March 27th, 2023
Here's update #3 on LEVF's "round 1" attempt to achieve robust mouse rejuvenation!
Yesterday we started the treatment of cohort 3, which consists of 200 mice, 100 of each sex. The two treatment groups within this cohort are numbers 4 and 6 in the project description, respectively receiving:
only telomerase
senolytic, telomerase and HSCs (so, not rapamycin)
As a reminder: we don't do all the therapies at the same time, partly because of stress on the animals and partly because of our intuition as to how they will most productively interact. In particular, we have decided that the telomerase gene therapy will be administered last, after completion of the HSCs and senolytic regimens, because we don't want to risk the possibility that telomerase will temporarily "de-senesce" (hence, render resistant to the senolytic) cells that we want the senolytic to take out. So while this cohort includes the first group to be receiving mTERT therapy, it will be some time yet before the virus is actually administered.

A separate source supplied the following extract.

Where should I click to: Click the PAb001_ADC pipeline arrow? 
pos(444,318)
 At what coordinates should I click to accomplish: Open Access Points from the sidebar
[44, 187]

Other than that, there's not much to say about cohort 3. However, I do want to mention a tweak that we've made starting with cohort 2. In my last update I mentioned that we had seen three deaths in cohort 1 that we felt might have been caused by the senolytic vehicle. We worked very hard to analyse the problem (even though it was only three mice), and we came to the conclusion that one possibility was excessive stress caused by so many injections in quick succession, because the deaths were all in the "mock" subgroups rather than "naive", i.e. they were receiving sham injections.
So for cohorts 2, 3 and 4 we are inserting a two-week gap between HSC and senolytic. With the nicely large number of mice we're working with, we'll be able to discern with good statistical power whether this made a difference. However, we anticipate that if there really was a problem with cumulative stress of the two treatments, it will have been transient, i.e. all the mice that got the senolytic immediately after the mobilisation and survived will recover and be just as healthy a month after treatment as those that got the two-week recovery period. Let's see!
The only other thing to report is that last week we had some hardware problems which limited the number of HSCs we were able to purify per day. But the Ichor team brilliantly coped with that in a manner that has meant no consequence for the overall experiment other than shuffling a few mice between treatment groups. Three cheers for Ichor!